2. A speech processing system as claimed in claim 1, in which the recognized speech signal to be processed has a starting analog value whose converted digital value is larger than said second digital data and an ending analog value whose converted digital value is smaller than said third digital data.
3. A speech processing system comprising:
means for receiving an input signal having a speech signal and a noise signal;
means for regulating the amplitude of said input signal to an optimal level;
means coupled to said regulating means for digitalizing the regulated input signal at a plurality of sampling points;
memory means for storing digital data for determining whether a speech signal should be input or not;
detecting means coupled to said digitalizing means and said memory means for detecting an input of said speech signal by selecting only such an input signal that a total sum in digital values of its digitalized signal at a plurality of successive sampling points is larger than said digital data stored in said memory means; and
means for transferring the input speech signal detected by said detecting means to a processing section.
4. A system claimed in claim 3, in which said regulating means regulates the peak level of the amplitude of said input signal received by said receiving means in a predetermined period.
5. A system claimed in claim 3, in which said detecting means cancels an input signal when the total sum in digital values of its digitalized signal at a plurality of successive sampling points is smaller than said digital data of said memory means.
Description

The present invention relates to a speech processing system, and more particularly to a speech processing system including an amplitude level control circuit. The control circuit may be used to obtain digital information from a speech signal for speech recognition, speech analysis, speech synthesis, etc.

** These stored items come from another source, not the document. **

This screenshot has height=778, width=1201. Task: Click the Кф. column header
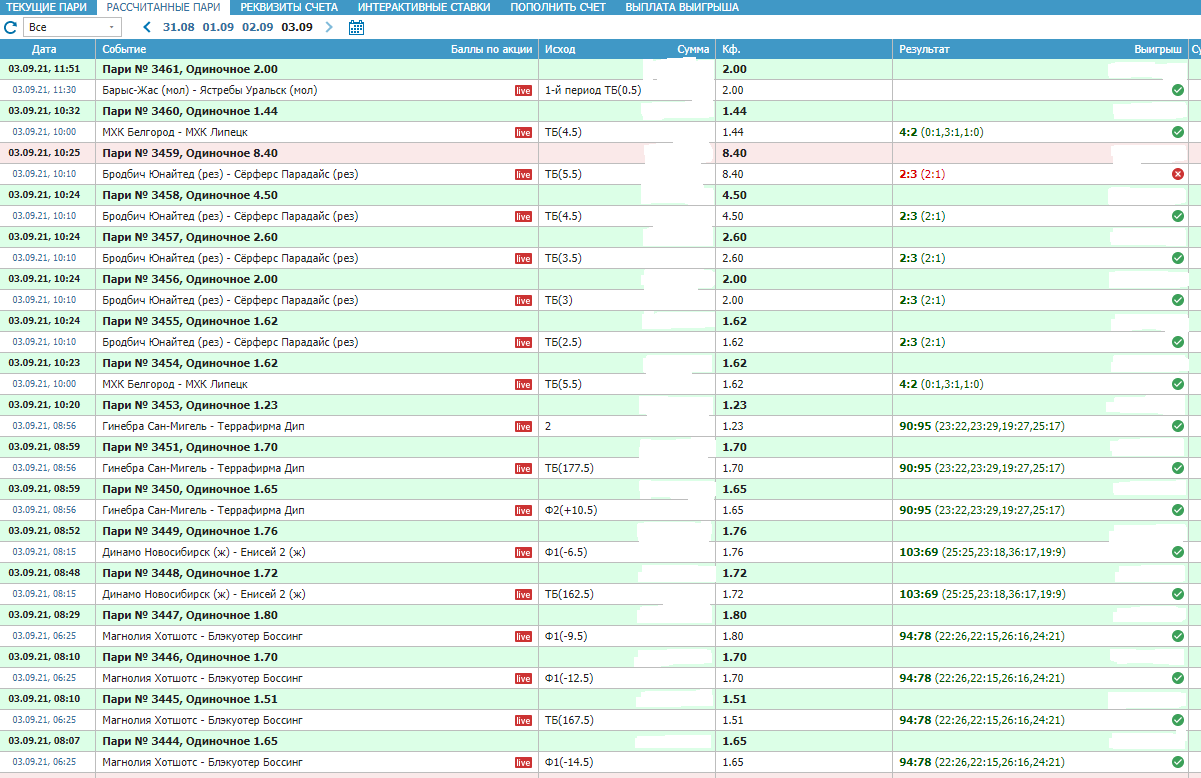click(x=731, y=49)
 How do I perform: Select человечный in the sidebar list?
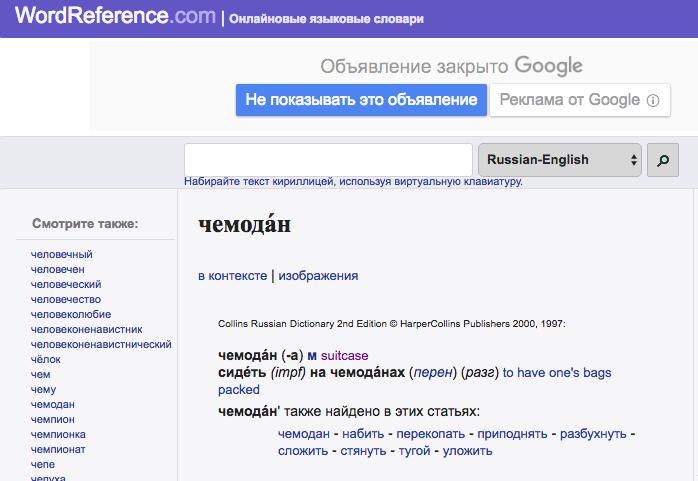61,254
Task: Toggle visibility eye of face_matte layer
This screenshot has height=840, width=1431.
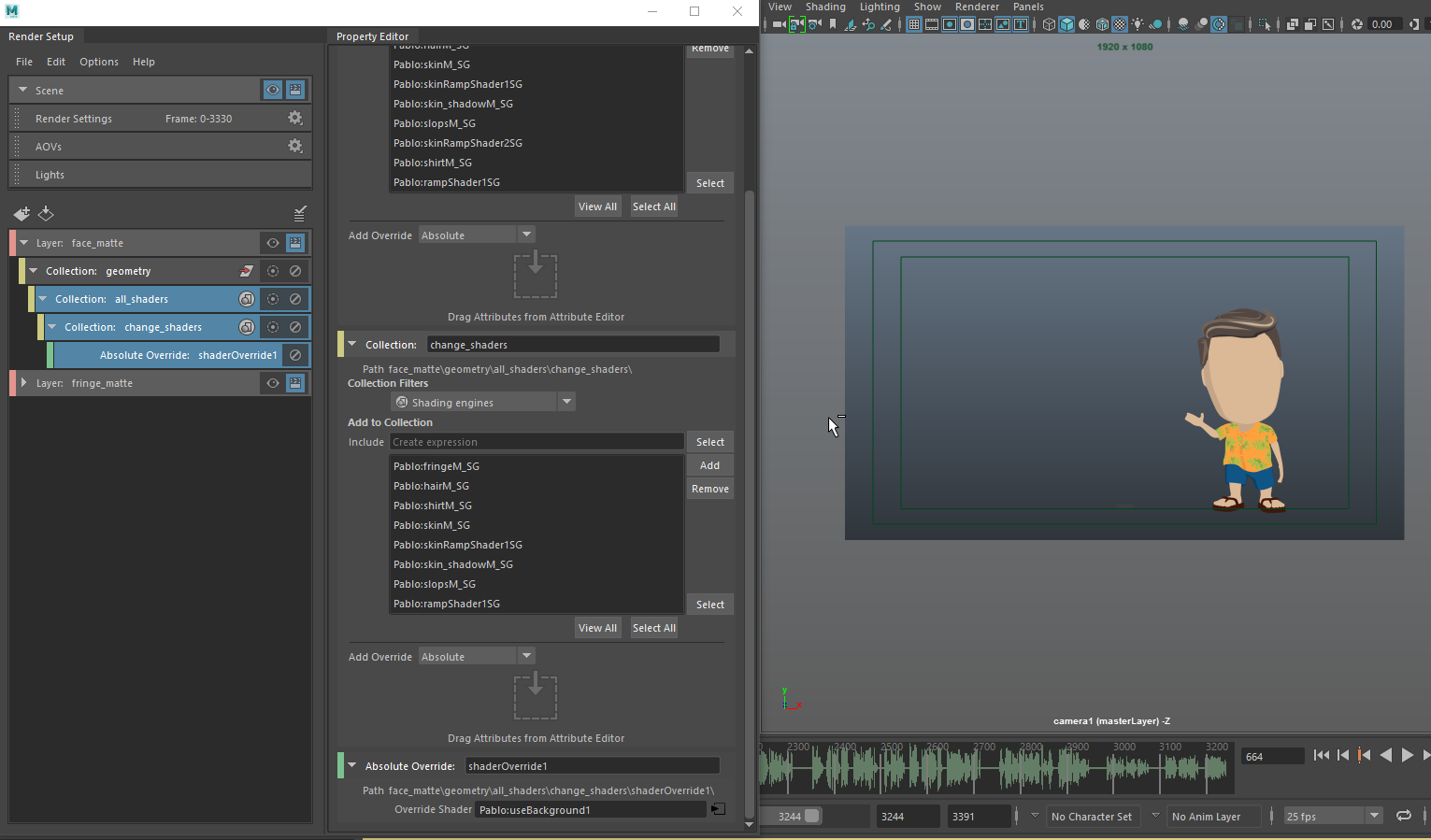Action: point(272,243)
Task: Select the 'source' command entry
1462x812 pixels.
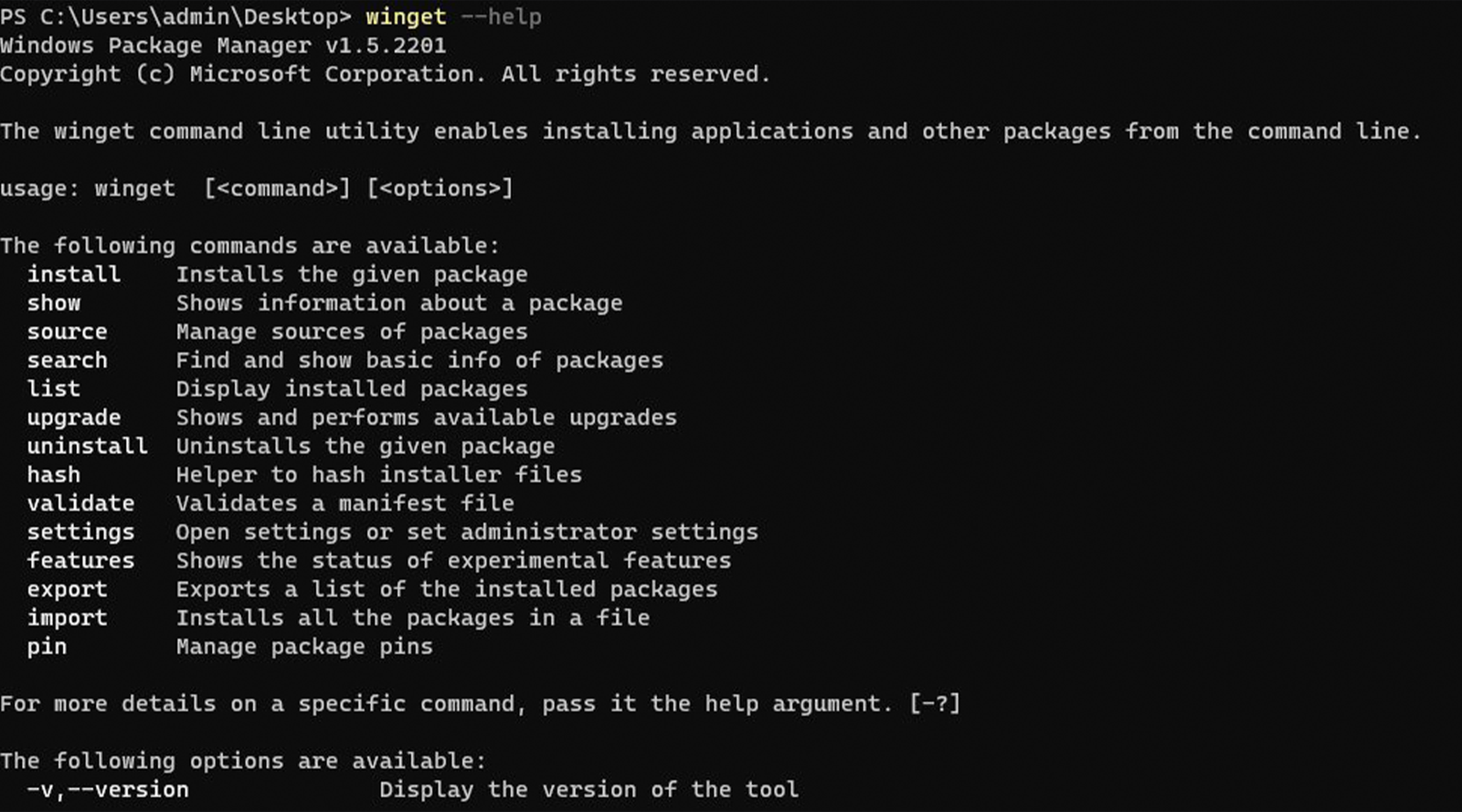Action: 67,332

In the field of speech processing, it is necessary to control or regulate the amplitude level of a speech signal to an optimal value for subsequent speech processing. For instance, in the case where the speech signal is to be processed by a digital processing apparatus, an analog speech signal must be quantized into digital data having a predetermined number of bits. In the quantization operation, normalization of the speech signal is effected by regulating the amplitude level so as to keep the highest amplitude level within a predetermined range. As a practical example of use of the amplitude regulator, in the speech analysis operation for speech recognition, sampling processing of an amplitude level of a speech signal input from a receiver is well known. Further, in the speech synthesis operation, establishment of an amplitude level of a speech signal to be synthesized and correction of an amplitude level of a synthesized speech signal are also known. As the amplitude regulator in the prior art, a variable register circuit and an automatic gain control circuit in which an output signal from an amplifier is fed back to an input side thereof to control a degree of amplification have been used. However, the former is not suitable for automatic control because a manual operation is necessary to set a desired resistance value. Also, the latter is not suitable for digital processing, and especially has the shortcoming that program control by making use of a microprocessor is difficult. Moreover, cancellation of noise appearing temporarily or for a long period of time is impossible. As described above, it was very difficult to control the amplitude level of a speech signal to an optimal value in the speech processing system in the prior art. In addition to this level control, noise cancelling is further important in order to recognize or synthesize a speech signal correctly in a real time.

It is therefore one object of the present invention to provide a speech processing system including a level regulating or controlling circuit which can easily achieve the regulation or adjustment of an amplitude level of a speech signal suitable for digital processing.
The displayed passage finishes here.